**Anhand der Angaben:**
a) Was ist laut dem Text über Kleingärtner und den kommunistischen Markt bei diesem Austausch ausgeschlossen?
b) Führe den Text über Kleingärtner und den kommunistischen Markt im Anschluss an seine letzte Zeile fort.

**Textauszug:**
....................
Was aber hat ein Kleingärtner vom kommunistischen „Markt“? Erst einmal wächst der Sonderfall „Selbstversorgung“ mit Spezialitäten (wobei „Selbstversorgung“ eben auch die frischen Brombeeren für die besten Freunde einschließt). Dazu kommt das „Flair“ von Basaren. Man „handelt“ Produkte, indem man sich lobend über sie unterhält und darüber wiederum mit anderen Menschen ins Gespräch kommt. Weil es Spaß macht. Man beachte: Das macht nur einer begrenzten Zahl von Leuten Spaß, aber auf die kommt es an. Der Austausch von Freuden. „Hast du noch mehr davon?“ Andererseits kann aber auch über das Internet bestellt werden, wer von wem seinen Apfelbaum abgeerntet bekommen möchte. Und wieder ist das Ergebnis eine angenehme Bekanntschaft (anderenfalls würde man ja den Kontakt zum anderen sofort abbrechen). Ein lockeres Gespräch erfüllt unter Umständen die Funktion einer „Bezahlung“, ein persönliches Anlächeln, Kontakt eben. Eines ist ja ausgeschlossen: Betrug. Niemand ist in der Lage, einem Anderen eine minderwertige „Ware“ gegen ein „allgemeines Äquivalent“ auszutauschen. Man kann nur das aktuelle Lächeln bekommen, das man haben will. Wie lange der Übergang dauern wird, ist aus heutiger Sicht nicht einschätzbar. Wenn wir aber von der Unmöglichkeit ausgehen, ignorieren wir alle die, die heute bereits gegen den allgemeinen Warenmarkttrend Menschen etwas aus Freude am Erfreuen anbieten. Um wie viel breiter muss dieser Trend werden, wenn nur so belohnt werden kann … Wie schon erwähnt: Das ist alles „nur“ Ergänzung der normalen „Produktion“, der „Arbeit“ nach heutigem Verständnis. Sollte also niemand den konkreten Apfelbaum abernten, bleiben die Äpfel eben dran – und das Leben geht ohne ein solches Vergnügen weiter.

Ein grundsätzlich höheres Niveau der Versorgung der Erdbewohner ihren Bedürfnissen entsprechend setzt ein qualitativ hochwertiges Planungssystem voraus. Die Zeit hierfür ist heute bereits überreif, weil wir Menschen fleißig dabei sind, alle irdischen Ressourcen zu verbrauchen. Die technische Seite, ein vernetztes System von hoch-kapazitiver Rechentechnik, ist seit Ende des letzten Jahrhunderts gegeben, wir haben nur noch die „rechtliche“ Seite zu klären, also dass unterschiedliche Eigentümerinteressen einer gemeinschaftlichen Planung nicht mehr entgegenstehen.





Montag, 29. Oktober 2012

Wann haben "wir" einen Plan? (8)
....................
**Rohdaten:**
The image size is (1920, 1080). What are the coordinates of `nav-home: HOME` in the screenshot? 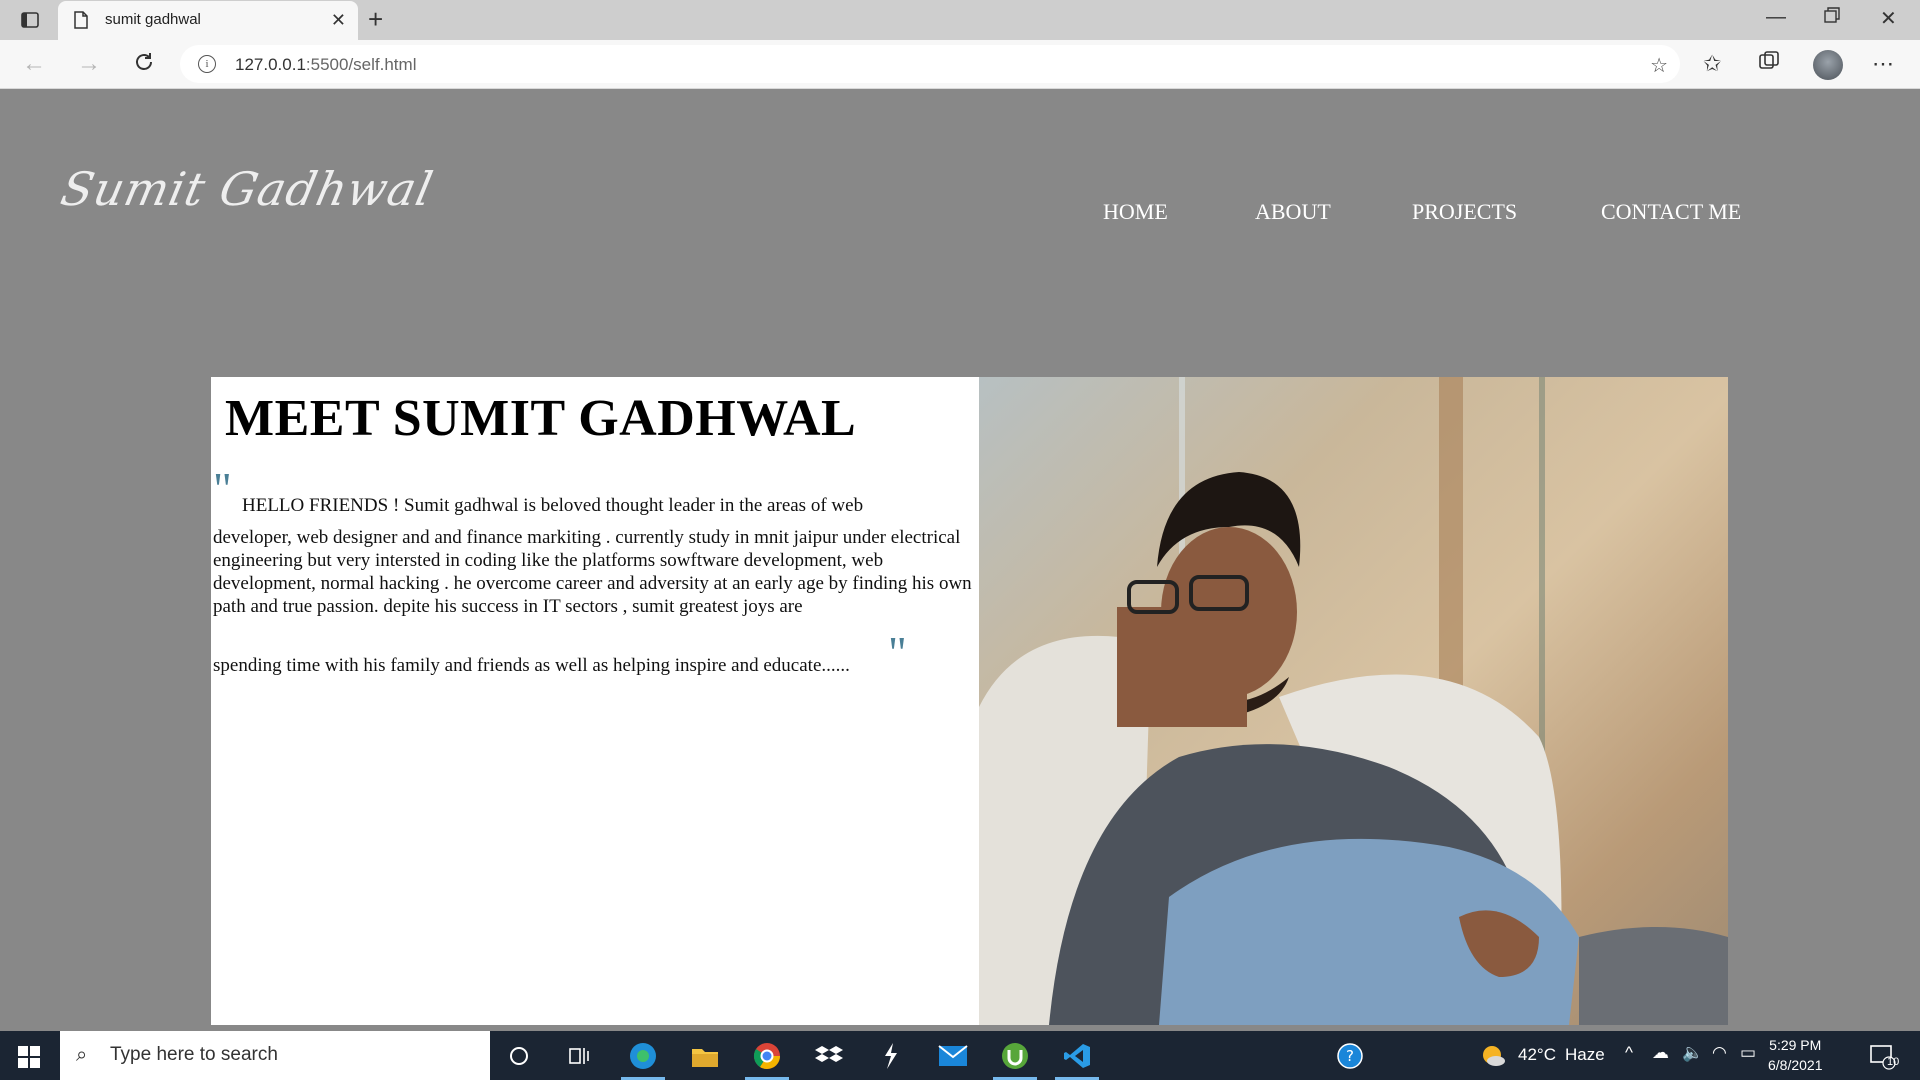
....................
**Lösungen der Aufgaben:**
a) Ausgeschlossen ist Betrug.

b)
Noch einmal unterstrichen: Echte Planungssysteme bedürfen der Verfügbarkeit über das zu Planende – also einer gemeinschaftlichen Eigentumsform – und des Potentials vernetzter Weltrechentechnik und -kommunikation. Sie sind seit wenigen Jahren technisch real vorstellbar, werden aber durch die gesellschaftlichen Verhältnisse blockiert bis hin zum Nachdenken darüber. Dass sich Linke dem unterwerfen, sollte uns zu denken geben ...

Im Moment aber entstehen gerade makabre „Teilsysteme“der „Planung“: Gegen die potentiellen Millionen (Milliarden) Menschen auf der Flucht vor Armut und Unterdrückung werden Abschottungssysteme entwickelt. Diese Systeme müssten durch eine der Völkerwanderung ins Römische Reich vergleichbare Flut der Unterdrückten niedergewalzt werden. Durch Menschen gemachte Tsunamis an Stelle der Hunnen ...
Das hieße aber, dass über Jahrhunderte der Welt-Lebensstandard schrumpfte.
Wir müssen uns das vor Augen führen: Heute können wir alles vorhersehen und die Bedingungen für ein anderes Entwicklungsszenario schaffen. Es muss nicht so kommen. Was tut jeder Einzelne dagegen, dass in die Länder, die zu unseren Partnern entwickelt werden könnten, Krieg gebracht wird, Potenzen in ihnen zerstört werden? Und das Internet verkommt inzwischen zum Weltspionagenetzwerk.
Man bedenke, dass ein Planungssystem „nur“ ständig weiterentwickelt werden müsste, also, einmal aufgebaut, bereits Wirkung brächte, während wir von Not getrieben jeweils nur an die schlimmsten Ecken des chaotischen Systems greifen … und gleich darauf vor dem nächsten Problem des Systems stehen.

Aber welcher Bereich ist der erste?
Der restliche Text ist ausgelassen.